**YOUR OBJECTIVE**
Out of the entries that follow, copy each line containing "control".

SOURCE RECORDS section start

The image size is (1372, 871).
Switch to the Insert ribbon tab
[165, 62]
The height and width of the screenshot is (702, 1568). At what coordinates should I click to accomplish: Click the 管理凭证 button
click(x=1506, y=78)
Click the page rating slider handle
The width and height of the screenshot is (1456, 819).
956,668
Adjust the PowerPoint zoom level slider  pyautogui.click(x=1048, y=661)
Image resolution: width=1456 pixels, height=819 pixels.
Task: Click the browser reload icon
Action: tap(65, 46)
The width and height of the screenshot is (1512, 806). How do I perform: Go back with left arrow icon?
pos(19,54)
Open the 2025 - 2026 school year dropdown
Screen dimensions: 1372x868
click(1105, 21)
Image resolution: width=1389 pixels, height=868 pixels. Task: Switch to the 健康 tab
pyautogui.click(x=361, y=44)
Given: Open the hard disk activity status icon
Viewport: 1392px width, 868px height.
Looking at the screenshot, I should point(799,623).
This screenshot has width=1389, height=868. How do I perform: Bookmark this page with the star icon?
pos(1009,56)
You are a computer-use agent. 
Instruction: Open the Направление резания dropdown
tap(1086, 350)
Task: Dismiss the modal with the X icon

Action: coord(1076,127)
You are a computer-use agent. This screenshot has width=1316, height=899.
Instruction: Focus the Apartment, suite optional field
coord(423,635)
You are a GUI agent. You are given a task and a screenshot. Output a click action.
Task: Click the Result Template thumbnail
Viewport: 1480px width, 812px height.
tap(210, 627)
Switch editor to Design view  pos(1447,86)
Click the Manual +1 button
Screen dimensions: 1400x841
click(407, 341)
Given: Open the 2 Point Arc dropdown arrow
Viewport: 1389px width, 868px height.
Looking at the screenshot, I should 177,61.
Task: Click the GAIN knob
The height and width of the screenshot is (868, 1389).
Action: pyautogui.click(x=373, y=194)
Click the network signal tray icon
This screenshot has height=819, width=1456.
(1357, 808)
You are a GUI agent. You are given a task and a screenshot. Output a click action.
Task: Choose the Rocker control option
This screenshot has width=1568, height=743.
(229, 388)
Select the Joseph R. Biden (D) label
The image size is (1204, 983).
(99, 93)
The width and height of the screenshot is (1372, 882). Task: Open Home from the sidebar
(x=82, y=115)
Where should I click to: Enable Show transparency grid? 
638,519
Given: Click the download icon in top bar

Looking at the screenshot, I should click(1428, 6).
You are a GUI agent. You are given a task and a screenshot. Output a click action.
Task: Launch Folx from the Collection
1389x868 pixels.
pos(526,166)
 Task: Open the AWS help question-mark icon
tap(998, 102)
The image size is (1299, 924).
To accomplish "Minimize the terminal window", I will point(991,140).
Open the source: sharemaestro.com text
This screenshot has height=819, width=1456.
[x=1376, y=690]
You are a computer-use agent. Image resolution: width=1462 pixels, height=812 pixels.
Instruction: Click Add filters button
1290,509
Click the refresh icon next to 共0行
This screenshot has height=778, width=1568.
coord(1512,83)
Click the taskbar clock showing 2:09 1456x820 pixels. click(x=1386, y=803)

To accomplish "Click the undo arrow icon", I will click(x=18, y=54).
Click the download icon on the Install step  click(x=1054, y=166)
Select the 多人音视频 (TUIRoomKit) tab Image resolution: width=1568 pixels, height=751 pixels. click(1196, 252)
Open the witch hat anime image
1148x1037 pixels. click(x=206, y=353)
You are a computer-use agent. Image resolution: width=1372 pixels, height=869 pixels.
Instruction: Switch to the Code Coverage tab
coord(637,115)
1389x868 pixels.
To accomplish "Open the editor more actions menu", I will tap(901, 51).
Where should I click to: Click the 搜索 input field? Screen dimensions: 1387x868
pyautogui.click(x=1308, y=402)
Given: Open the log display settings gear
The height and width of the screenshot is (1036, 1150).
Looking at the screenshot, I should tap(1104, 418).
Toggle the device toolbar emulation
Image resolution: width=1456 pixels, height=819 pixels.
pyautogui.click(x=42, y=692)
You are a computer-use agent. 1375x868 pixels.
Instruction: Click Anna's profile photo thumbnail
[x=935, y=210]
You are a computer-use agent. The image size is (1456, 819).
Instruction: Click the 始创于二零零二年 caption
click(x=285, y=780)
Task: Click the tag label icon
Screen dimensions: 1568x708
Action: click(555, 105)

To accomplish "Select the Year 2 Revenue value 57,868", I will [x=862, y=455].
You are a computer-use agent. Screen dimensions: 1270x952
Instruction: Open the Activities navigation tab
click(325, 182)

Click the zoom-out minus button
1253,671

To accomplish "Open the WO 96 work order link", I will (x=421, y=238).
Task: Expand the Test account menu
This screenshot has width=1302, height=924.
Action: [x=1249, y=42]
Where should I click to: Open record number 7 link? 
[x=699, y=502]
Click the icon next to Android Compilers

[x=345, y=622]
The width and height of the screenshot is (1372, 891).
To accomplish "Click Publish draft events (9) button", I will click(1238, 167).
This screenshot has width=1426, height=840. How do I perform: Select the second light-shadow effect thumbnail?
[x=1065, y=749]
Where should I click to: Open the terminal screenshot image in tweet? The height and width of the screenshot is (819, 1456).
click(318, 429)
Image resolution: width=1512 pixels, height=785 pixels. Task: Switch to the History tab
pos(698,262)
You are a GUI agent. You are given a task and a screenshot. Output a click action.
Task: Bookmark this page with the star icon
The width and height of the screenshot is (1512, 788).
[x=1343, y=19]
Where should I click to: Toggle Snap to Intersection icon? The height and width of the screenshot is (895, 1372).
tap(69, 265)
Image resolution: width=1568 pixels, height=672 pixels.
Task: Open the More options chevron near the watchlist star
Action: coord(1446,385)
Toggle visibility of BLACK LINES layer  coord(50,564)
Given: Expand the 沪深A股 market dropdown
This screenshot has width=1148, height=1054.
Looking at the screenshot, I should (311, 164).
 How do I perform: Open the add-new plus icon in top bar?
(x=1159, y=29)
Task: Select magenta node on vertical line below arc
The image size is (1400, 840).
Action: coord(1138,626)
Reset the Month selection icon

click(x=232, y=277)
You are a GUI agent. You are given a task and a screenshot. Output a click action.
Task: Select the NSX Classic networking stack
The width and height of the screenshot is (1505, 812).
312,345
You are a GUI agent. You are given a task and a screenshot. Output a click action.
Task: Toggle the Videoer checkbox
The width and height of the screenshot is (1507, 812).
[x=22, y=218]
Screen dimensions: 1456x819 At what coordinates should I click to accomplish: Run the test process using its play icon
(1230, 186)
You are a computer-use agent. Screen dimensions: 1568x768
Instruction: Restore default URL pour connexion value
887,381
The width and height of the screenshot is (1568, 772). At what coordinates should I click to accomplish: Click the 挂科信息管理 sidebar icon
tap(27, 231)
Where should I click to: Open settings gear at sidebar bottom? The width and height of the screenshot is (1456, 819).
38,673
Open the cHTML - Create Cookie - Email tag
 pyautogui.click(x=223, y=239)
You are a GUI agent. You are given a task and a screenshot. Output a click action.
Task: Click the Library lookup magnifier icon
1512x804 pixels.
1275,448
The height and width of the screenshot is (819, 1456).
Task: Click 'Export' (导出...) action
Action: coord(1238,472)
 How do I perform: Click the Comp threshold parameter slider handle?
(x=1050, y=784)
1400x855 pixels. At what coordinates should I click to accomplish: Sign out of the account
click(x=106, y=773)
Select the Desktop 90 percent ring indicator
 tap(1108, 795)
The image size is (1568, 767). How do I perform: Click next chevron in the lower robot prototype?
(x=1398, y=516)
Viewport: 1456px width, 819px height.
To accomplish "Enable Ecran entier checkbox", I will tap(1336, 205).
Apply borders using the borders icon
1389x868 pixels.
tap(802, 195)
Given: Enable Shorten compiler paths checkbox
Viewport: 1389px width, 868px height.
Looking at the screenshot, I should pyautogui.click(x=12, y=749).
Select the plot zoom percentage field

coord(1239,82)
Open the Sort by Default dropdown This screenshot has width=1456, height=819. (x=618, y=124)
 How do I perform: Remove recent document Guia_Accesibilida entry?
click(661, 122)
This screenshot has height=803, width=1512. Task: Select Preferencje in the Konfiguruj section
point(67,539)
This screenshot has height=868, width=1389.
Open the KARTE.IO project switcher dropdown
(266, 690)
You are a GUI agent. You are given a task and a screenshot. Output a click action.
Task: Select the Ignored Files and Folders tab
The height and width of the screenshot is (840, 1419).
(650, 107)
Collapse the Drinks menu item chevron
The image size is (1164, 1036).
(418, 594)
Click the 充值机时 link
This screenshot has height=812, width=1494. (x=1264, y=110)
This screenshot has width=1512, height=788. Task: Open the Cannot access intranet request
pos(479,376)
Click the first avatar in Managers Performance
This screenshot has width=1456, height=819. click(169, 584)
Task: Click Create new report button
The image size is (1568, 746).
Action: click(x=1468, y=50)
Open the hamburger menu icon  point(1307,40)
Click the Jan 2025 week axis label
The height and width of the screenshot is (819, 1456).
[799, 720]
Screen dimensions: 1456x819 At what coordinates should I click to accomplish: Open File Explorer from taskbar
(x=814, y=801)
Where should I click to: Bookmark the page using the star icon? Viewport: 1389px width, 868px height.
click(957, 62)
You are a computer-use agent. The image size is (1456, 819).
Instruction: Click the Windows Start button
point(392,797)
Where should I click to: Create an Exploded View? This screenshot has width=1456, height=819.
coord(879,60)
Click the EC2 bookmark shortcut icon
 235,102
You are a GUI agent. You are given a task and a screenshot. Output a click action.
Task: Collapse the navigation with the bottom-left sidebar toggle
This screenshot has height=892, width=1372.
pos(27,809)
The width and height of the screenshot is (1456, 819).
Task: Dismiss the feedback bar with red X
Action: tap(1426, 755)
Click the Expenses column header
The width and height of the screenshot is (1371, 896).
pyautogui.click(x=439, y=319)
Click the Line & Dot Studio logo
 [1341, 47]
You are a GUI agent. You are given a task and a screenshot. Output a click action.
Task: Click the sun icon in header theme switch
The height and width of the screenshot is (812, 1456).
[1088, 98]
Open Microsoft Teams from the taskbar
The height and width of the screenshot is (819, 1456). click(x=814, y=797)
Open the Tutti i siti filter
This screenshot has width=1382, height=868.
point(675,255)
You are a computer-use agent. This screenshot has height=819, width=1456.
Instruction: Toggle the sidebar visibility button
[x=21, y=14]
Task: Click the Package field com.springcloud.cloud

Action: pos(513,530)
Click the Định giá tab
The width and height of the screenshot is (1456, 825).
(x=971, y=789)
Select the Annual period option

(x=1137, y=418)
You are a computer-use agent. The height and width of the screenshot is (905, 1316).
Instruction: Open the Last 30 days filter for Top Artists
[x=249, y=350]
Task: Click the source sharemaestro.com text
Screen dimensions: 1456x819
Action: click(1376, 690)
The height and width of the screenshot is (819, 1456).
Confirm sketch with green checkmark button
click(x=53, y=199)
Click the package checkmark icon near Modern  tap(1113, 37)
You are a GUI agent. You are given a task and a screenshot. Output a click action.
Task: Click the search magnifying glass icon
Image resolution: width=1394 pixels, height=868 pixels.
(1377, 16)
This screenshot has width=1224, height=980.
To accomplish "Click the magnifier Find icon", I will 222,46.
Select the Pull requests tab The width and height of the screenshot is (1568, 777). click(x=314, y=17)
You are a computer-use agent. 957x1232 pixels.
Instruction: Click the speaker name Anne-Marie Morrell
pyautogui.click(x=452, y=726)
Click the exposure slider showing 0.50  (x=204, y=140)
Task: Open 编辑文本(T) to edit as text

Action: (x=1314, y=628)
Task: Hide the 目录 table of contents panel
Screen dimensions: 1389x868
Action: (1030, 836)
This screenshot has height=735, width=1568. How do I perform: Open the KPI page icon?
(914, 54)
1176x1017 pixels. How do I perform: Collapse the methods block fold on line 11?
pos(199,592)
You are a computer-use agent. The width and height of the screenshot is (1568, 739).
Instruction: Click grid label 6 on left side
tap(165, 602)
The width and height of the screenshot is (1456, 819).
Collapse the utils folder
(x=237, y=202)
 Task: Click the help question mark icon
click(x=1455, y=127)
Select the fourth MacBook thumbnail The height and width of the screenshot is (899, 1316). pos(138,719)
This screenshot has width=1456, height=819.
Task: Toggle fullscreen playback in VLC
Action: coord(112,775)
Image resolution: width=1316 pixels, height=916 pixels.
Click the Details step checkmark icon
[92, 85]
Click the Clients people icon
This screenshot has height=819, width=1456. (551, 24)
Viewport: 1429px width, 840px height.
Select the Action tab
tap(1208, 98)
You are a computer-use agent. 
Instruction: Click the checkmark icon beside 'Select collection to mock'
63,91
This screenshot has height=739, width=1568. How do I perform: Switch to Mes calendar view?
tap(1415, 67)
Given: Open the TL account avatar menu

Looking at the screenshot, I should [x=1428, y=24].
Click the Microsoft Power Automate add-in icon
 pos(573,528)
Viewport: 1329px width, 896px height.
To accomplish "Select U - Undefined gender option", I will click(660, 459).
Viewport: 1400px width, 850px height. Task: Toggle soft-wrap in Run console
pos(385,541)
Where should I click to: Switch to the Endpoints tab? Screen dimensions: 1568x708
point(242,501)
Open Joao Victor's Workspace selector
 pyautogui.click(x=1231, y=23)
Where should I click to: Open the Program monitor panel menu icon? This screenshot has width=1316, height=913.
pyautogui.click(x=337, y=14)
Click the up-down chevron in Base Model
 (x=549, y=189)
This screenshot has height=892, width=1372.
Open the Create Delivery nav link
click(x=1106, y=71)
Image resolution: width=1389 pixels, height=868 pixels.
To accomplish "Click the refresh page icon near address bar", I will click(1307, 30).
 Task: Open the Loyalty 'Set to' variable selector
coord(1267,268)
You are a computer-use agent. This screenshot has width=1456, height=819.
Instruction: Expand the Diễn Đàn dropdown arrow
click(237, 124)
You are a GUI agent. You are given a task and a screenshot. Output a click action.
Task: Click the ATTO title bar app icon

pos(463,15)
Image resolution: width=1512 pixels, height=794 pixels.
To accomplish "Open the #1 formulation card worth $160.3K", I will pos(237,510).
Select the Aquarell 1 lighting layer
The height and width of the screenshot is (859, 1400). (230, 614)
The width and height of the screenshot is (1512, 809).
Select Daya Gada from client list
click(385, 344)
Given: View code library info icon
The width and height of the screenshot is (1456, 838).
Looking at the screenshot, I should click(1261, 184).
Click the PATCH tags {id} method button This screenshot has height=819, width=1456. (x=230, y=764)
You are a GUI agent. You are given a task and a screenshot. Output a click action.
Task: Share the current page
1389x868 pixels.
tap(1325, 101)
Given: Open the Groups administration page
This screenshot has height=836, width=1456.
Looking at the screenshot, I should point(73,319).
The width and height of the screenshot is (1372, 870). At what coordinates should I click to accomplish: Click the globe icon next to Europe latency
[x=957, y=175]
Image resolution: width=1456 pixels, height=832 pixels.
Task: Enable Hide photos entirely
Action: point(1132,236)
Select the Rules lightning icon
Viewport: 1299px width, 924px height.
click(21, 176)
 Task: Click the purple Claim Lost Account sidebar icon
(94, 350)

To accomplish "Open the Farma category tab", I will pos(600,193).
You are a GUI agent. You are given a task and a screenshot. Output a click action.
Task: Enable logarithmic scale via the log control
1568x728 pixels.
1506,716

SOURCE RECORDS section end

**SOLUTION TO THE PROBLEM**
Task: Choose the Rocker control option
Task: Enable logarithmic scale via the log control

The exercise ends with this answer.